## WHAT TO DO
Could you repeat the records shown below exactly as written?

## PROVIDED ENTRIES
+---+

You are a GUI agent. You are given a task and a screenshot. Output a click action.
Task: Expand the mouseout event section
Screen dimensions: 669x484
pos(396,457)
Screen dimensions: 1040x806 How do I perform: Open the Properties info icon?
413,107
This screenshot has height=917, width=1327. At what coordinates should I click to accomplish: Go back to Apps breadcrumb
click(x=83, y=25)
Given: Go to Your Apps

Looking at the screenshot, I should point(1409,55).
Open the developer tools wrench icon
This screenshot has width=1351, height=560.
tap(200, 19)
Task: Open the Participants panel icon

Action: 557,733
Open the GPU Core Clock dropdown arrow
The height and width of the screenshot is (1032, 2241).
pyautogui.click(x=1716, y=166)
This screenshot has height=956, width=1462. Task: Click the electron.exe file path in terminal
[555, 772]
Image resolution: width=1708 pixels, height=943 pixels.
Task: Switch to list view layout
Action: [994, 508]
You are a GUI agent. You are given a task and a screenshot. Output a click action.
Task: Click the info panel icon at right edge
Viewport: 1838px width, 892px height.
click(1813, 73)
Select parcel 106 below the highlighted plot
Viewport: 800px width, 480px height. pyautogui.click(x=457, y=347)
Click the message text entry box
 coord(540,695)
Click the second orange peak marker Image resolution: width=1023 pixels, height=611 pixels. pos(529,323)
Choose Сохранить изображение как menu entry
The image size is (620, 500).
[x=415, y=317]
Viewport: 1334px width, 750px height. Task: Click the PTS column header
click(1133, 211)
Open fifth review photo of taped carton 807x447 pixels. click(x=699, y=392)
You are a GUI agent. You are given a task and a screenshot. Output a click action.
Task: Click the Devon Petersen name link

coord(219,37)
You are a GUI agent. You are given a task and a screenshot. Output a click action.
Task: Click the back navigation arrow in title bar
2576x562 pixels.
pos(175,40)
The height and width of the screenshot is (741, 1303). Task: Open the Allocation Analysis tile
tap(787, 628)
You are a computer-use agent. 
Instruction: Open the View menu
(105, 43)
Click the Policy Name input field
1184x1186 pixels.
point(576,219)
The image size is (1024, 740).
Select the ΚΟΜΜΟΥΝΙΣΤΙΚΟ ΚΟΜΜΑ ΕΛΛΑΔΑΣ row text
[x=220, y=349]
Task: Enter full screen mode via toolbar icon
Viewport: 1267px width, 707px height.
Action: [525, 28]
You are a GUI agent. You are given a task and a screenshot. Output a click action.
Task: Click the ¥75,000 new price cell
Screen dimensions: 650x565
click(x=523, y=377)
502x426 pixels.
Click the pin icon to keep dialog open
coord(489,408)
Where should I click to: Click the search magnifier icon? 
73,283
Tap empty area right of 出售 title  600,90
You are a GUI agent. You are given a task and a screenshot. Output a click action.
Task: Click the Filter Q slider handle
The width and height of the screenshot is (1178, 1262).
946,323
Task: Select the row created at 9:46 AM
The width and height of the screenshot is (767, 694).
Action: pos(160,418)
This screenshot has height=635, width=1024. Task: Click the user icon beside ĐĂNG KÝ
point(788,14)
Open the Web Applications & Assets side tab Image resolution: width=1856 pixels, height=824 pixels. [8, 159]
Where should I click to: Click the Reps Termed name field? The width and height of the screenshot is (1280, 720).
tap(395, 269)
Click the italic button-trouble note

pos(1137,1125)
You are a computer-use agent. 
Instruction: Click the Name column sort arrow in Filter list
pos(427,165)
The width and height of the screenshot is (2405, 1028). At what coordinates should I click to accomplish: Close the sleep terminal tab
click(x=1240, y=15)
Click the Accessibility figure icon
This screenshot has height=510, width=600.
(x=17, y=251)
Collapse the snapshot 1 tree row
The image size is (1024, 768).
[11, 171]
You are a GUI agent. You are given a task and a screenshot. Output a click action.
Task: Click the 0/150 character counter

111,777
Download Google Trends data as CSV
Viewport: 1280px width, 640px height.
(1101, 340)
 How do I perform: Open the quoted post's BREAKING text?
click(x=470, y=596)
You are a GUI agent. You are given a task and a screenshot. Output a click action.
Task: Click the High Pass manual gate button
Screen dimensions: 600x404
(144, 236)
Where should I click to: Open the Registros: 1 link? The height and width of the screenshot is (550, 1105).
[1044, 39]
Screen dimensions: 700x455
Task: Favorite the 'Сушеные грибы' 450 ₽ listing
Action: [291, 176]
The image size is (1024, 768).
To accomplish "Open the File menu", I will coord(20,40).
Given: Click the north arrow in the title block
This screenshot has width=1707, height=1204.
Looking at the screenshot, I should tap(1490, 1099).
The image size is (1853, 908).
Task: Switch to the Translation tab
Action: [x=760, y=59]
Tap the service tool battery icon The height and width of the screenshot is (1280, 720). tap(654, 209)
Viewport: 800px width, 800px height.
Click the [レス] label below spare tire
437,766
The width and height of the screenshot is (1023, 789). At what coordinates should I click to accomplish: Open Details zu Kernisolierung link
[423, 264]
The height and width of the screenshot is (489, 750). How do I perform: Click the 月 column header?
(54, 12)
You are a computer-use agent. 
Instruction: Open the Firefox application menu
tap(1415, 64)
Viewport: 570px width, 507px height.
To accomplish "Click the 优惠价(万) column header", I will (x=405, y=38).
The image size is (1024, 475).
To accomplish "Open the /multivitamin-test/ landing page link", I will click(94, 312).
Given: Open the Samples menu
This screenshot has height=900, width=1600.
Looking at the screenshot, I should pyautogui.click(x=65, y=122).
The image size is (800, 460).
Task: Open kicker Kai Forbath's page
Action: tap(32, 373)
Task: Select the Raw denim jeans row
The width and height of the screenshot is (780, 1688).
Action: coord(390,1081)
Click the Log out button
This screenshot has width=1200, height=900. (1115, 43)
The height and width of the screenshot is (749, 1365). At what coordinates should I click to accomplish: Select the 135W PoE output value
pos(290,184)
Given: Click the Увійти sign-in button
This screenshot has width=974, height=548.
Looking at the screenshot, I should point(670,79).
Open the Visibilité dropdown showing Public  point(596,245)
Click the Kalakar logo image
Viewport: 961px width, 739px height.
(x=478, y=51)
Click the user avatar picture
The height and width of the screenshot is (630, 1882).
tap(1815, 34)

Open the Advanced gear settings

+---+

## THE ANSWER
You are a GUI agent. You are given a task and a screenshot. Output a click action.
Task: Expand the mouseout event section
Screen dimensions: 669x484
pos(396,457)
Screen dimensions: 1040x806 How do I perform: Open the Properties info icon?
413,107
This screenshot has height=917, width=1327. At what coordinates should I click to accomplish: Go back to Apps breadcrumb
click(x=83, y=25)
Given: Go to Your Apps

Looking at the screenshot, I should point(1409,55).
Open the developer tools wrench icon
This screenshot has width=1351, height=560.
tap(200, 19)
Task: Open the Participants panel icon

Action: 557,733
Open the GPU Core Clock dropdown arrow
The height and width of the screenshot is (1032, 2241).
pyautogui.click(x=1716, y=166)
This screenshot has height=956, width=1462. Task: Click the electron.exe file path in terminal
[555, 772]
Image resolution: width=1708 pixels, height=943 pixels.
Task: Switch to list view layout
Action: [994, 508]
You are a GUI agent. You are given a task and a screenshot. Output a click action.
Task: Click the info panel icon at right edge
Viewport: 1838px width, 892px height.
click(1813, 73)
Select parcel 106 below the highlighted plot
Viewport: 800px width, 480px height. pyautogui.click(x=457, y=347)
Click the message text entry box
 coord(540,695)
Click the second orange peak marker Image resolution: width=1023 pixels, height=611 pixels. pos(529,323)
Choose Сохранить изображение как menu entry
The image size is (620, 500).
[x=415, y=317]
Viewport: 1334px width, 750px height. Task: Click the PTS column header
click(1133, 211)
Open fifth review photo of taped carton 807x447 pixels. click(x=699, y=392)
You are a GUI agent. You are given a task and a screenshot. Output a click action.
Task: Click the Devon Petersen name link

coord(219,37)
You are a GUI agent. You are given a task and a screenshot. Output a click action.
Task: Click the back navigation arrow in title bar
2576x562 pixels.
pos(175,40)
The height and width of the screenshot is (741, 1303). Task: Open the Allocation Analysis tile
tap(787, 628)
You are a computer-use agent. 
Instruction: Open the View menu
(105, 43)
Click the Policy Name input field
1184x1186 pixels.
point(576,219)
The image size is (1024, 740).
Select the ΚΟΜΜΟΥΝΙΣΤΙΚΟ ΚΟΜΜΑ ΕΛΛΑΔΑΣ row text
[x=220, y=349]
Task: Enter full screen mode via toolbar icon
Viewport: 1267px width, 707px height.
Action: [525, 28]
You are a GUI agent. You are given a task and a screenshot. Output a click action.
Task: Click the ¥75,000 new price cell
Screen dimensions: 650x565
click(x=523, y=377)
502x426 pixels.
Click the pin icon to keep dialog open
coord(489,408)
Where should I click to: Click the search magnifier icon? 
73,283
Tap empty area right of 出售 title  600,90
You are a GUI agent. You are given a task and a screenshot. Output a click action.
Task: Click the Filter Q slider handle
The width and height of the screenshot is (1178, 1262).
946,323
Task: Select the row created at 9:46 AM
The width and height of the screenshot is (767, 694).
Action: pos(160,418)
This screenshot has height=635, width=1024. Task: Click the user icon beside ĐĂNG KÝ
point(788,14)
Open the Web Applications & Assets side tab Image resolution: width=1856 pixels, height=824 pixels. [8, 159]
Where should I click to: Click the Reps Termed name field? The width and height of the screenshot is (1280, 720).
tap(395, 269)
Click the italic button-trouble note

pos(1137,1125)
You are a computer-use agent. 
Instruction: Click the Name column sort arrow in Filter list
pos(427,165)
The width and height of the screenshot is (2405, 1028). At what coordinates should I click to accomplish: Close the sleep terminal tab
click(x=1240, y=15)
Click the Accessibility figure icon
This screenshot has height=510, width=600.
(x=17, y=251)
Collapse the snapshot 1 tree row
The image size is (1024, 768).
[11, 171]
You are a GUI agent. You are given a task and a screenshot. Output a click action.
Task: Click the 0/150 character counter

111,777
Download Google Trends data as CSV
Viewport: 1280px width, 640px height.
(1101, 340)
 How do I perform: Open the quoted post's BREAKING text?
click(x=470, y=596)
You are a GUI agent. You are given a task and a screenshot. Output a click action.
Task: Click the High Pass manual gate button
Screen dimensions: 600x404
(144, 236)
Where should I click to: Open the Registros: 1 link? The height and width of the screenshot is (550, 1105).
[1044, 39]
Screen dimensions: 700x455
Task: Favorite the 'Сушеные грибы' 450 ₽ listing
Action: [291, 176]
The image size is (1024, 768).
To accomplish "Open the File menu", I will coord(20,40).
Given: Click the north arrow in the title block
This screenshot has width=1707, height=1204.
Looking at the screenshot, I should tap(1490, 1099).
The image size is (1853, 908).
Task: Switch to the Translation tab
Action: [x=760, y=59]
Tap the service tool battery icon The height and width of the screenshot is (1280, 720). tap(654, 209)
Viewport: 800px width, 800px height.
Click the [レス] label below spare tire
437,766
The width and height of the screenshot is (1023, 789). At what coordinates should I click to accomplish: Open Details zu Kernisolierung link
[423, 264]
The height and width of the screenshot is (489, 750). How do I perform: Click the 月 column header?
(54, 12)
You are a computer-use agent. 
Instruction: Open the Firefox application menu
tap(1415, 64)
Viewport: 570px width, 507px height.
To accomplish "Click the 优惠价(万) column header", I will (x=405, y=38).
The image size is (1024, 475).
To accomplish "Open the /multivitamin-test/ landing page link", I will click(94, 312).
Given: Open the Samples menu
This screenshot has height=900, width=1600.
Looking at the screenshot, I should pyautogui.click(x=65, y=122).
The image size is (800, 460).
Task: Open kicker Kai Forbath's page
Action: tap(32, 373)
Task: Select the Raw denim jeans row
The width and height of the screenshot is (780, 1688).
Action: coord(390,1081)
Click the Log out button
This screenshot has width=1200, height=900. (1115, 43)
The height and width of the screenshot is (749, 1365). At what coordinates should I click to accomplish: Select the 135W PoE output value
pos(290,184)
Given: Click the Увійти sign-in button
This screenshot has width=974, height=548.
Looking at the screenshot, I should point(670,79).
Open the Visibilité dropdown showing Public  point(596,245)
Click the Kalakar logo image
Viewport: 961px width, 739px height.
(x=478, y=51)
Click the user avatar picture
The height and width of the screenshot is (630, 1882).
tap(1815, 34)

Open the Advanced gear settings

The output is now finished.